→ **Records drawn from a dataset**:
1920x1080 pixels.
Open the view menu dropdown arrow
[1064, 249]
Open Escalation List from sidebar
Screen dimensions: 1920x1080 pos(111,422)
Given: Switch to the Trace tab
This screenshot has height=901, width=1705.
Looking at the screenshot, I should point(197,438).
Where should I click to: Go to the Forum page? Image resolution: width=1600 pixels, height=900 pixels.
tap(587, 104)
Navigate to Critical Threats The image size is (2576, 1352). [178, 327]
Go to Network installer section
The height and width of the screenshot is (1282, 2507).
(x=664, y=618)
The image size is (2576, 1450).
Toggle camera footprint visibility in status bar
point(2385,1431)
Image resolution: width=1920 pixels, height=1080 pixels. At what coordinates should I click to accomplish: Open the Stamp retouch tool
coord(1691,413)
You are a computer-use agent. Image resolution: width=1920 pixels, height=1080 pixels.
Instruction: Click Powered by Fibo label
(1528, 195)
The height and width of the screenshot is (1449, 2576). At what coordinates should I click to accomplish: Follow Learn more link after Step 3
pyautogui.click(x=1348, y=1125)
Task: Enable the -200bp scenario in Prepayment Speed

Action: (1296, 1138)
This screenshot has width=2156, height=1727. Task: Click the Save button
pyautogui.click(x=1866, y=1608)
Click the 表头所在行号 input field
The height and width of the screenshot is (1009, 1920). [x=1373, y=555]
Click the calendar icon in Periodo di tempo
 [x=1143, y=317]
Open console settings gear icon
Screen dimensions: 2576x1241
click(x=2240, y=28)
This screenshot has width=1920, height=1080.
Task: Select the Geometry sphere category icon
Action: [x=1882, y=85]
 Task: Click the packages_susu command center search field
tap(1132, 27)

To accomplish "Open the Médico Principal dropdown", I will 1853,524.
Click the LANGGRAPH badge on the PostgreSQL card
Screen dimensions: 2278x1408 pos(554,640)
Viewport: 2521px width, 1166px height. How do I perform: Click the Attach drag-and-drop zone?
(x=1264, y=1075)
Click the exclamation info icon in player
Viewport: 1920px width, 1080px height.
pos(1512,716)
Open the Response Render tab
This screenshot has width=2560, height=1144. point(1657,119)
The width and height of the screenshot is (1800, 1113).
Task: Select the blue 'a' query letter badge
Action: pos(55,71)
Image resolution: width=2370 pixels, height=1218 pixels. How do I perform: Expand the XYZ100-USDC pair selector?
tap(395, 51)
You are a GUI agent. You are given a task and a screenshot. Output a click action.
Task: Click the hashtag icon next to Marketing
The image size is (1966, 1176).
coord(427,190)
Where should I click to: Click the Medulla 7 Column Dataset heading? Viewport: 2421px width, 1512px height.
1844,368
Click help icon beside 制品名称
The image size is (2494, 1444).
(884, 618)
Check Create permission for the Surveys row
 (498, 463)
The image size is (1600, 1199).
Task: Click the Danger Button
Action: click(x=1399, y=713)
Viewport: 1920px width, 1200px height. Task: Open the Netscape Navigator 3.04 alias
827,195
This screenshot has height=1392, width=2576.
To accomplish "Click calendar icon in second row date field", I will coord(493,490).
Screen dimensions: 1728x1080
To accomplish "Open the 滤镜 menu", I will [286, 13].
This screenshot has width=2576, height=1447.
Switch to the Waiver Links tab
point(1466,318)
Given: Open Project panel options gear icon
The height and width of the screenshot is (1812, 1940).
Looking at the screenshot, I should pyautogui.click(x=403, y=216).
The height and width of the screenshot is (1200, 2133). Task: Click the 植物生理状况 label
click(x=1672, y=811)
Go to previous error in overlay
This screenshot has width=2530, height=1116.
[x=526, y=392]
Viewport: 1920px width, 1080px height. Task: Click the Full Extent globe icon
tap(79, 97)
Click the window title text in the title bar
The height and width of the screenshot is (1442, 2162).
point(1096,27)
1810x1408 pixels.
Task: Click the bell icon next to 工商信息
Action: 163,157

→ **Work instruction**: What is needed is a word-for-word copy of all the entries.

→ **The completed task**:
1920x1080 pixels.
Open the view menu dropdown arrow
[1064, 249]
Open Escalation List from sidebar
Screen dimensions: 1920x1080 pos(111,422)
Given: Switch to the Trace tab
This screenshot has height=901, width=1705.
Looking at the screenshot, I should point(197,438).
Where should I click to: Go to the Forum page? Image resolution: width=1600 pixels, height=900 pixels.
tap(587, 104)
Navigate to Critical Threats The image size is (2576, 1352). [178, 327]
Go to Network installer section
The height and width of the screenshot is (1282, 2507).
(x=664, y=618)
The image size is (2576, 1450).
Toggle camera footprint visibility in status bar
point(2385,1431)
Image resolution: width=1920 pixels, height=1080 pixels. At what coordinates should I click to accomplish: Open the Stamp retouch tool
coord(1691,413)
You are a computer-use agent. Image resolution: width=1920 pixels, height=1080 pixels.
Instruction: Click Powered by Fibo label
(1528, 195)
The height and width of the screenshot is (1449, 2576). At what coordinates should I click to accomplish: Follow Learn more link after Step 3
pyautogui.click(x=1348, y=1125)
Task: Enable the -200bp scenario in Prepayment Speed

Action: (1296, 1138)
This screenshot has width=2156, height=1727. Task: Click the Save button
pyautogui.click(x=1866, y=1608)
Click the 表头所在行号 input field
The height and width of the screenshot is (1009, 1920). [x=1373, y=555]
Click the calendar icon in Periodo di tempo
 [x=1143, y=317]
Open console settings gear icon
Screen dimensions: 2576x1241
click(x=2240, y=28)
This screenshot has width=1920, height=1080.
Task: Select the Geometry sphere category icon
Action: [x=1882, y=85]
 Task: Click the packages_susu command center search field
tap(1132, 27)

To accomplish "Open the Médico Principal dropdown", I will 1853,524.
Click the LANGGRAPH badge on the PostgreSQL card
Screen dimensions: 2278x1408 pos(554,640)
Viewport: 2521px width, 1166px height. How do I perform: Click the Attach drag-and-drop zone?
(x=1264, y=1075)
Click the exclamation info icon in player
Viewport: 1920px width, 1080px height.
pos(1512,716)
Open the Response Render tab
This screenshot has width=2560, height=1144. point(1657,119)
The width and height of the screenshot is (1800, 1113).
Task: Select the blue 'a' query letter badge
Action: pos(55,71)
Image resolution: width=2370 pixels, height=1218 pixels. How do I perform: Expand the XYZ100-USDC pair selector?
tap(395, 51)
You are a GUI agent. You are given a task and a screenshot. Output a click action.
Task: Click the hashtag icon next to Marketing
The image size is (1966, 1176).
coord(427,190)
Where should I click to: Click the Medulla 7 Column Dataset heading? Viewport: 2421px width, 1512px height.
1844,368
Click help icon beside 制品名称
The image size is (2494, 1444).
(884, 618)
Check Create permission for the Surveys row
 (498, 463)
The image size is (1600, 1199).
Task: Click the Danger Button
Action: click(x=1399, y=713)
Viewport: 1920px width, 1200px height. Task: Open the Netscape Navigator 3.04 alias
827,195
This screenshot has height=1392, width=2576.
To accomplish "Click calendar icon in second row date field", I will coord(493,490).
Screen dimensions: 1728x1080
To accomplish "Open the 滤镜 menu", I will [286, 13].
This screenshot has width=2576, height=1447.
Switch to the Waiver Links tab
point(1466,318)
Given: Open Project panel options gear icon
The height and width of the screenshot is (1812, 1940).
Looking at the screenshot, I should pyautogui.click(x=403, y=216).
The height and width of the screenshot is (1200, 2133). Task: Click the 植物生理状况 label
click(x=1672, y=811)
Go to previous error in overlay
This screenshot has width=2530, height=1116.
[x=526, y=392]
Viewport: 1920px width, 1080px height. Task: Click the Full Extent globe icon
tap(79, 97)
Click the window title text in the title bar
The height and width of the screenshot is (1442, 2162).
point(1096,27)
1810x1408 pixels.
Task: Click the bell icon next to 工商信息
Action: 163,157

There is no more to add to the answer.